A recent study of a Vancouver hospital showed that a significant number of its admissions resulted from problems with medications. Dr. Peter Zed, the lead researcher, estimated that one of every five to six of the hospital’s admissions could have been prevented. Since Canada’s hospitals are already under tremendous strain, the number of avoidable hospitalizations is of great concern. Keeping the public fully informed of such issues is an important element in restoring a consumer focus to Medicare.
Drug interactions, allergies and other pharmaceutical issues are just one aspect of the issue of patient safety. Roughly a fifth of patients in American hospitals experience an “adverse event” that worsens their condition, whether from negligence, error, or just exposure to a contagion. There is no reason to believe Canadian hospitals are any better. In fact, given our comparative lack of competition and transparency, they could well be worse than their American counterparts.

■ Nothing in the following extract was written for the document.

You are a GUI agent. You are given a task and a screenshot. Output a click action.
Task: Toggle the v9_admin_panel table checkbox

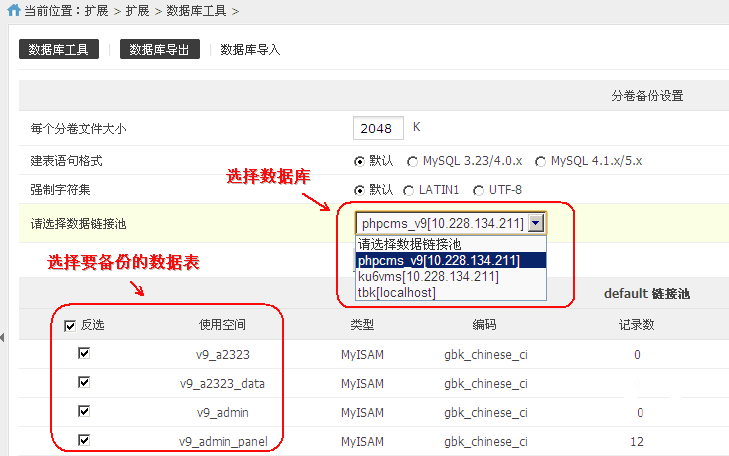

Partly due to the nature of healthcare here, patient safety has a lower profile in Canada than in other developed countries. In most parts of Europe and in the U.S., market pressures apply to hospitals as to any other institution. If one centre has a poor safety record, or refuses to publish information about outcomes, patients can go elsewhere. In Canada, no matter how bad the local provider is, choice is limited if it exists at all. Only those who can afford to travel to another country for treatment can exercise real choice.
Most Canadians have no idea how good or bad their local hospital is. For decades, car buyers have had access to consumer reports, rankings and statistics about everything from crash safety to fuel efficiency. In the Internet age, we can research everything from paperback novels to major appliances. Why can we not also find out how one hospital compares to another, which doctors have the best outcomes and where infectious diseases have spread most easily?
Many European hospitals make public their record of containing superbugs, not as big a problem in Canada as there. But the SARS epidemic in Toronto showed how poorly our hospitals are prepared to identify and contain virulent illnesses. It also showed how quickly a small problem can become a national problem if it isn’t contained efficiently.
Canadians praise our approach to medicine and the law. Some of the more ludicrous lawsuits in the U.S. and skyhigh premiums for malpractice insurance should serve as warnings about the dangers of unrestrained litigation. But a climate in which doctors and hospitals understand that errors of this sort have consequences for them is one in which the medical system is held accountable for its performance.
Manitoba recently passed legislation requiring that patients be notified whenever an adverse event occurs in their treatment. This is a crucial first step. Even if the problem is corrected immediately and without complications, it is fundamentally wrong to conceal this information from patients.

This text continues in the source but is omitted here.